Keputusan pembelian 42 unit jet tempur J-10C, yang disebut-sebut sebagai jet bekas namun tetap berspesifikasi tinggi, bukan hanya soal kelengkapan arsenal. Ia merupakan sinyal politik yang terbaca jelas dari udara.

Selama beberapa tahun terakhir, Indonesia telah mengambil langkah besar dalam memperkuat kekuatan udaranya, termasuk kontrak pengadaan 42 unit jet Rafale dari Prancis. Kini, dengan dua armada besar—Rafale dari Eropa dan J-10C dari Tiongkok—Indonesia membentuk wajah baru pertahanan udaranya.

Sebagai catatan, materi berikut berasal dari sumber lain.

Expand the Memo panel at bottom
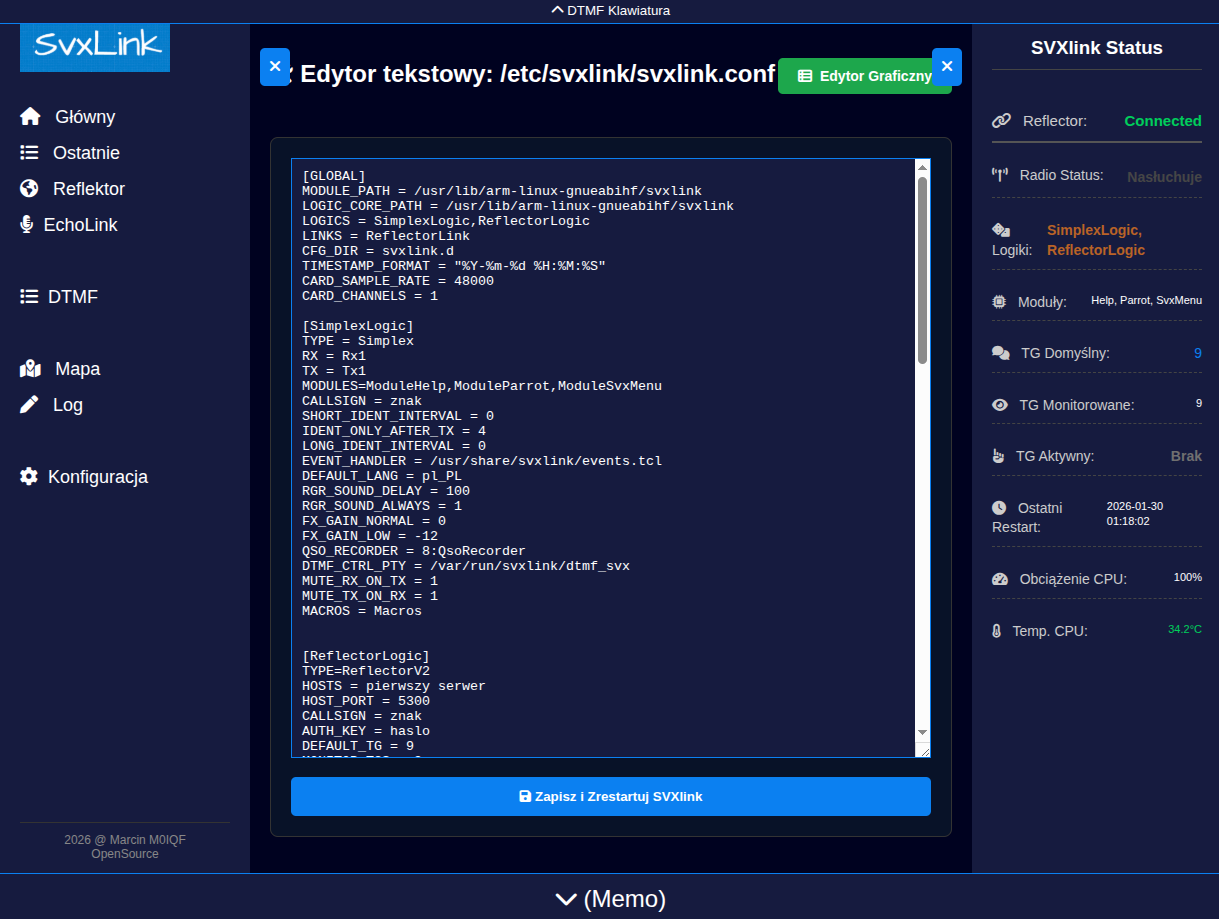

Tapi pemilihan J-10C—dengan asal negara yang terlibat sengketa diam-diam dengan Indonesia di Laut Natuna Utara—menyisakan pertanyaan: apakah ini langkah cerdas untuk memperkuat diplomasi militer multipihak, atau justru awal dari ketergantungan strategis baru?

Kekhawatiran Berbagai Bangsa

Tak bisa dihindari, keputusan ini memicu kekhawatiran. Di Washington, langkah Indonesia mengadopsi sistem persenjataan dari Beijing dibaca sebagai pertanda samar pergeseran orientasi geopolitik.

Di Canberra, yang beberapa tahun terakhir memperkuat aliansi trilateral AUKUS dengan Washington dan London, sinyal ini juga ditangkap sebagai potensi ancaman terhadap struktur keamanan kawasan.

Australia, yang kerap menjadi ujung tombak proyek pengawasan maritim dan udara di Pasifik Selatan, melihat langkah Indonesia bisa mengganggu dinamika koalisi strategis yang sedang dibangun.